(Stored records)
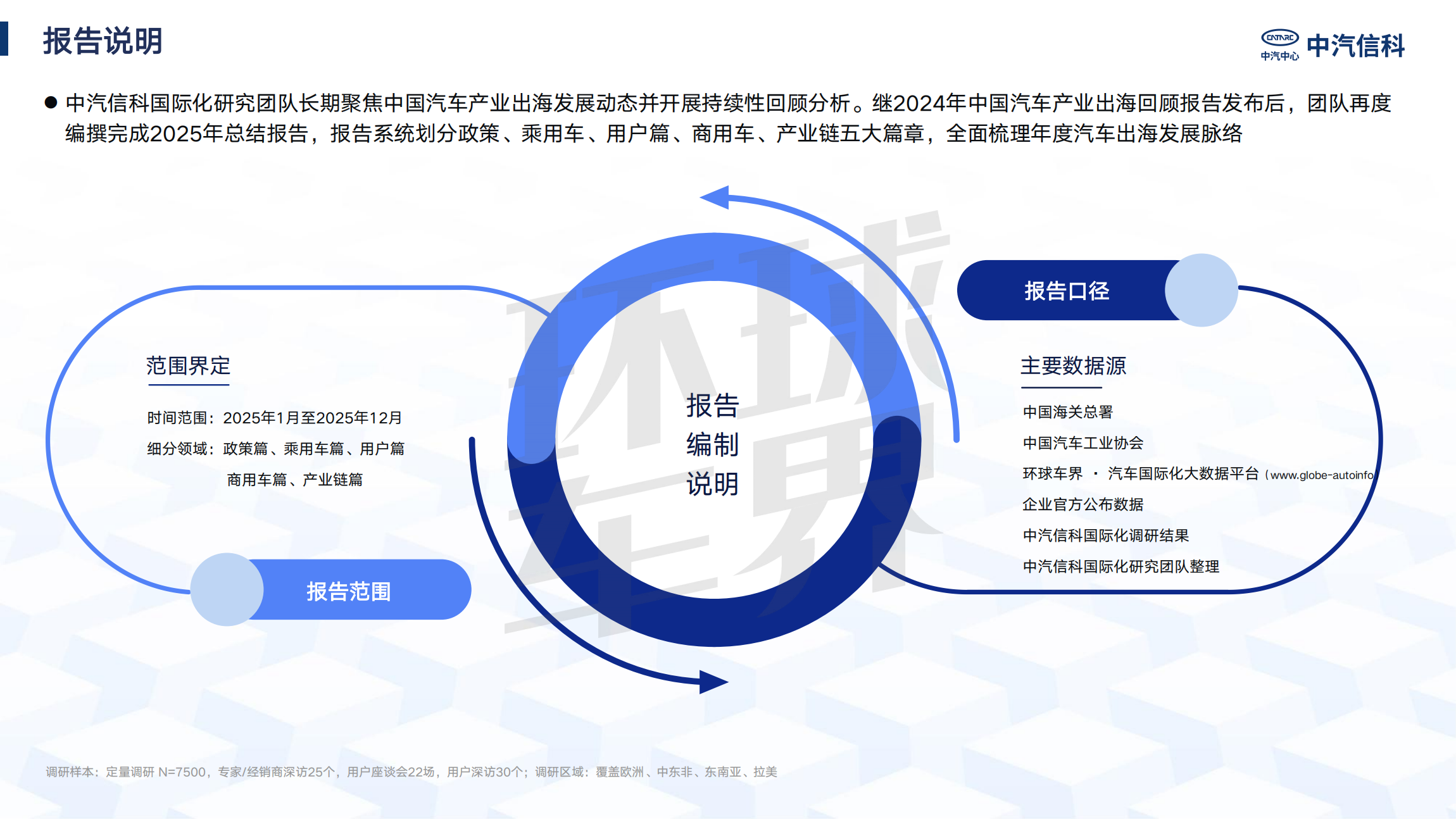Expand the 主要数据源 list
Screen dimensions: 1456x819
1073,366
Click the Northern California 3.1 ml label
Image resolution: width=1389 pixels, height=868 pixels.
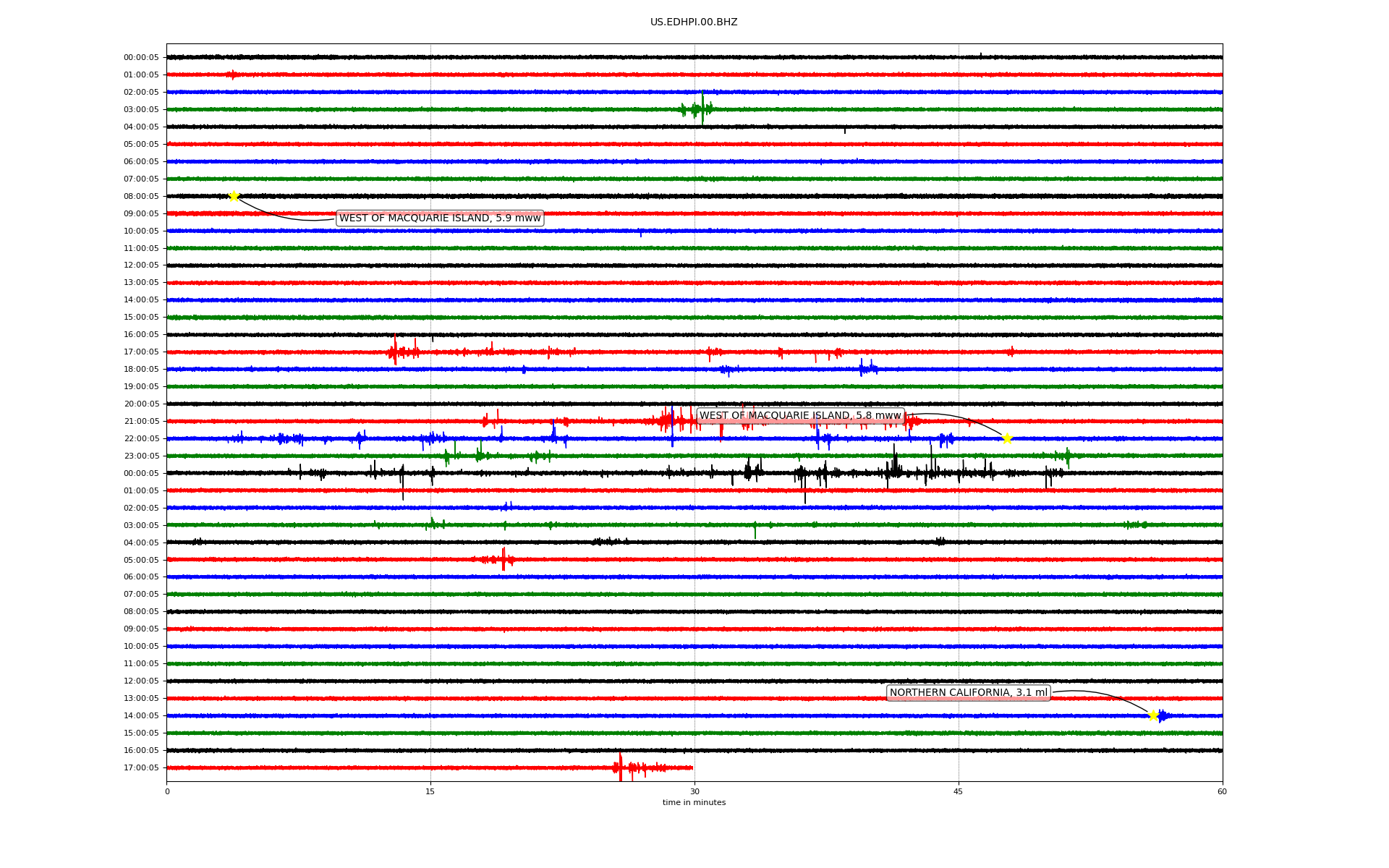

-- Work request --
Quote verbatim every line starting at the line that contains "Click the Northern California 3.1 ml label" and ending with the last line of the records; omit all pictures.

-- Your solution --
Click the Northern California 3.1 ml label
Image resolution: width=1389 pixels, height=868 pixels.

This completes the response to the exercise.